**Work to do:**
Begin at the line that has "Where should I" and stop after the last of the items below. Copy those lines with "mandatory" in place of "required" and nothing else altered, leaving the pictures out.

-- Start Exercise material --

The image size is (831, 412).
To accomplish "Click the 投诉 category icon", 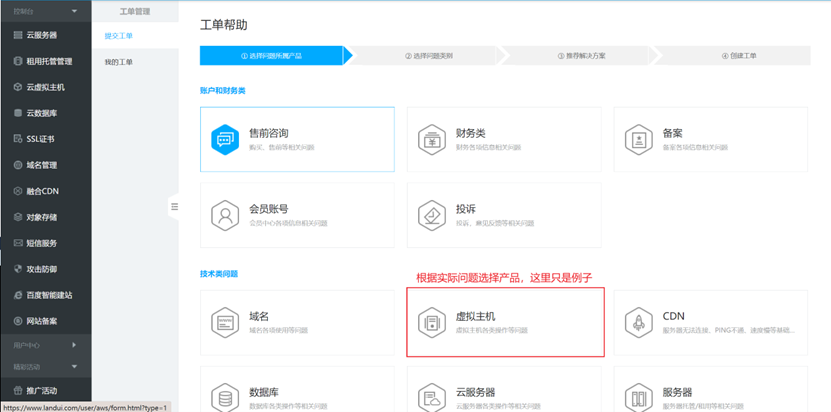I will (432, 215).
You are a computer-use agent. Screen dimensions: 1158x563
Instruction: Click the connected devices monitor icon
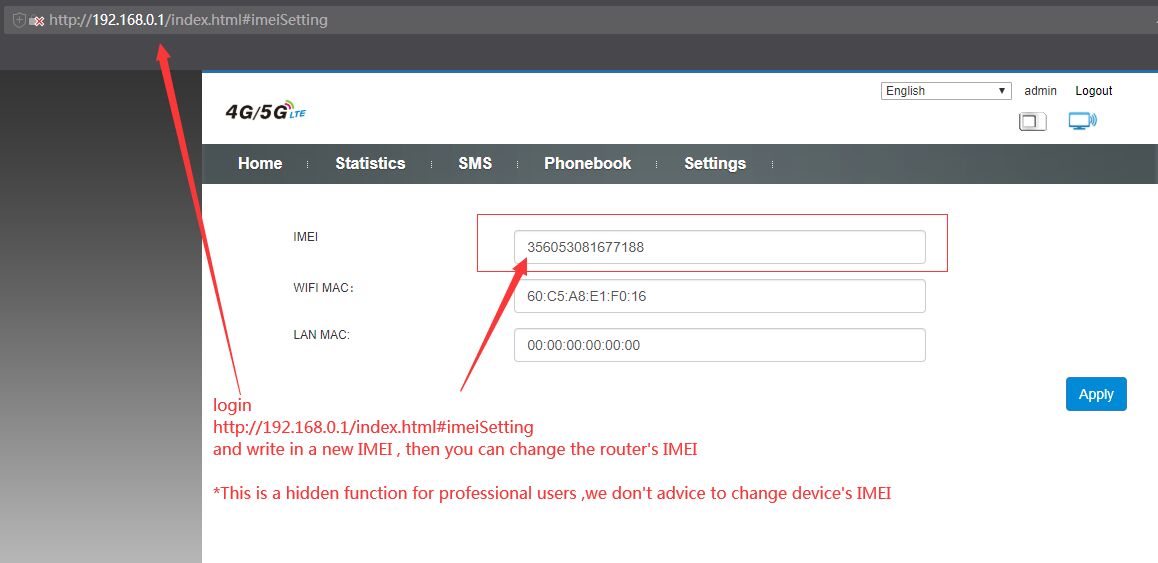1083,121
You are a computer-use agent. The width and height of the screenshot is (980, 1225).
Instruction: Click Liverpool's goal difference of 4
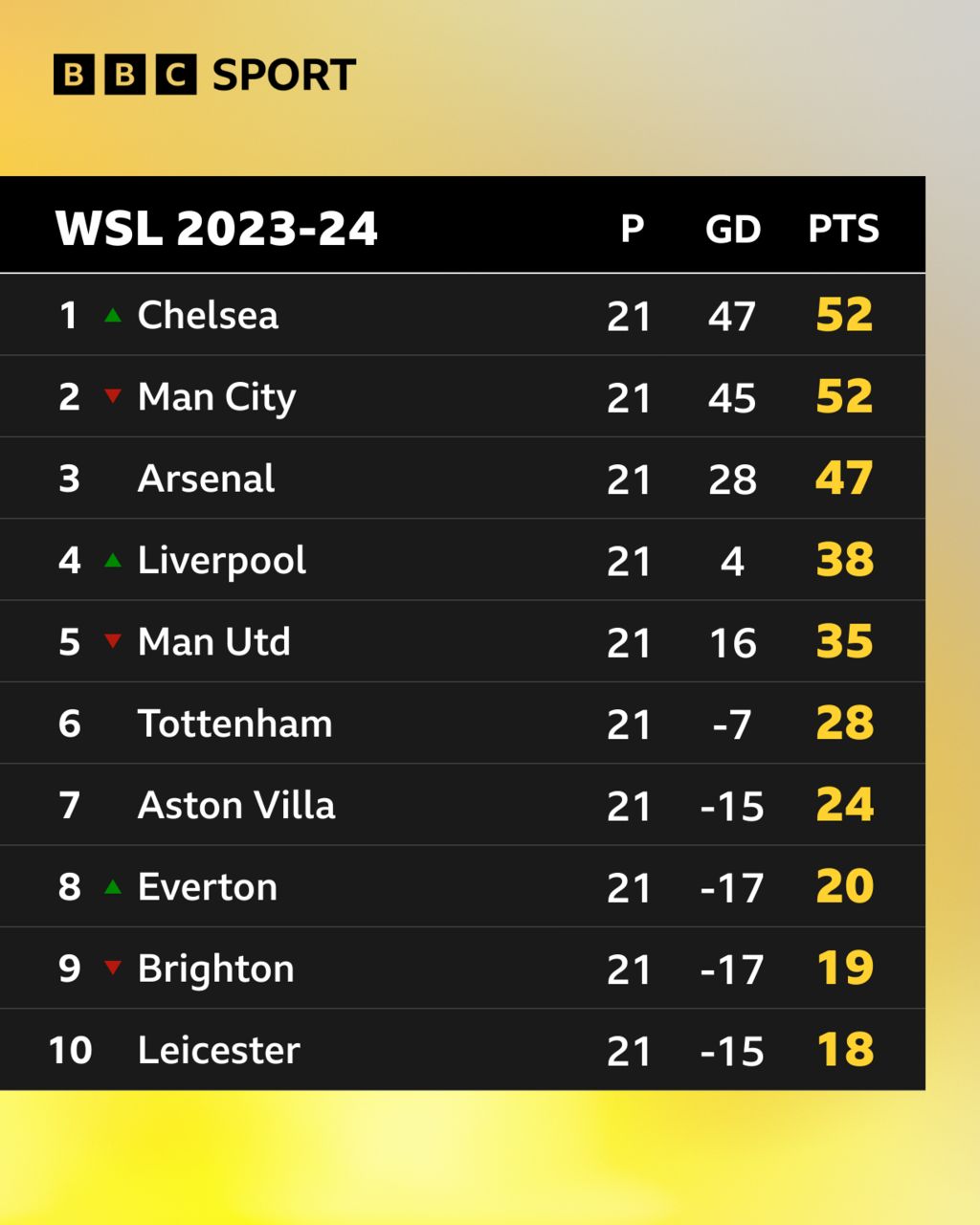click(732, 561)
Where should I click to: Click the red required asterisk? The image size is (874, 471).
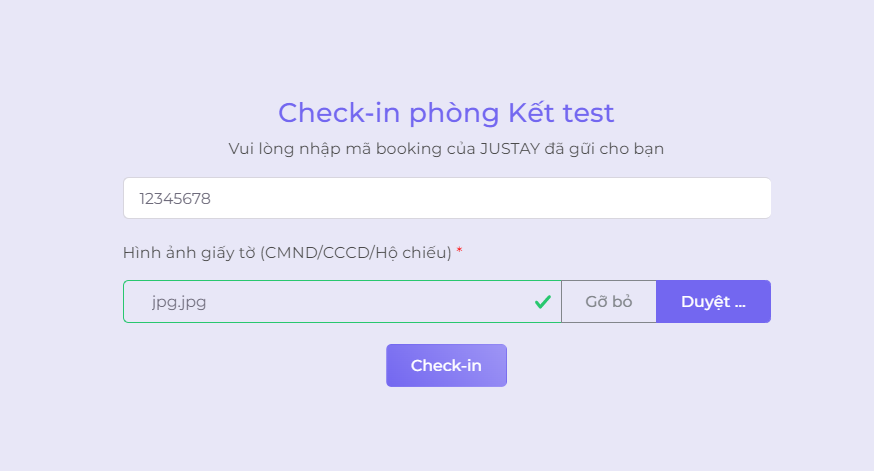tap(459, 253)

-- End Exercise material --

**Task response:**
Where should I click to: Click the red mandatory asterisk? The image size is (874, 471).
tap(459, 253)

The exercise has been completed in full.